Cerró el calendario mirando a los costados como si se sintiese perseguido y empezó a imaginar qué día de cualquier mes era intrascendente, sin motivos para regresar al pasado pero su excitación lo hizo retroceder volviendo a abrir el calendario. Lo daba vuelta, lo doblaba, pasaba las hojas con rapidez, se abanicaba y entonces, de improviso, sintió que lo había encontrado, que quedaba uno pendiente, vacío, que luego vería de marcarlo en la agenda como si esas cosas pudiesen preverse tan fácilmente.
Se preguntó qué día era, dado que desde que había llegado a la oficina sólo se había ocupado de la fecha y, riéndose, se percató que coincidía con el espacio en blanco que debía marcar en el almanaque y que había sido fruto de su búsqueda incesante hasta minutos antes.
No pudo evitar reírse de sí mismo. El único día que no había logrado encontrar con algo merecedor de recuerdo era, casualmente, el día que estaba transcurriendo. Lo señalaré para recordar que este día encontré el día que mi memoria no recuerda ningún episodio de esos que merezcan ser inolvidables.

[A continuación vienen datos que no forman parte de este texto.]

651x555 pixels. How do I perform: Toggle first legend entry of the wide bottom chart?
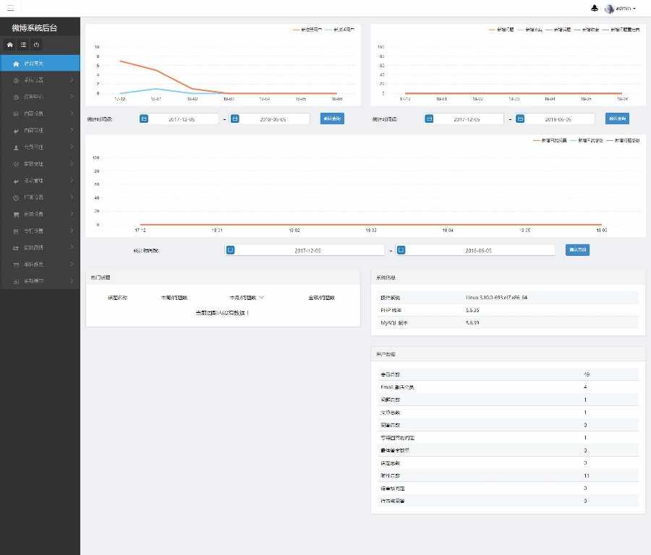550,141
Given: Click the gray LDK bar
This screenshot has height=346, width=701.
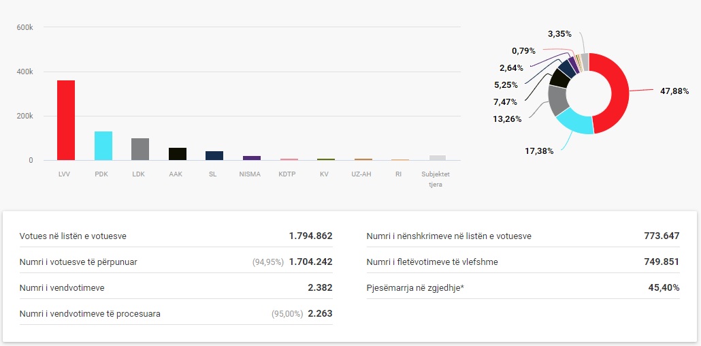Looking at the screenshot, I should (140, 149).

Miró por la ventana de ese séptimo piso y vio que era una soleada mañana de invierno. Se dijo que quizás no le vendría mal caminar un rato para despejarse. No lo volvió a pensar y en unos minutos llegó a la planta baja del edificio. Hacía más frío del que esperaba pero no se desanimó y decidió seguir adelante con la caminata. El reloj de la parroquia de la esquina marcaba las diez y media de ese minúsculo día donde, por fin, no tenía nada que recordar, que era el único y diminuto hueco en su vida que había quedado virgen de olvido. Era, ni más ni menos, que eso: un día sin marcar; y tan concentrado estaba en esos pensamientos que cruzó sin mirar el tránsito frente a la cochera.
El día que había dejado sin señalar tenía, sin que lo supiera, la sencilla marca de una cruz en el pequeño calendario comprado por un peso.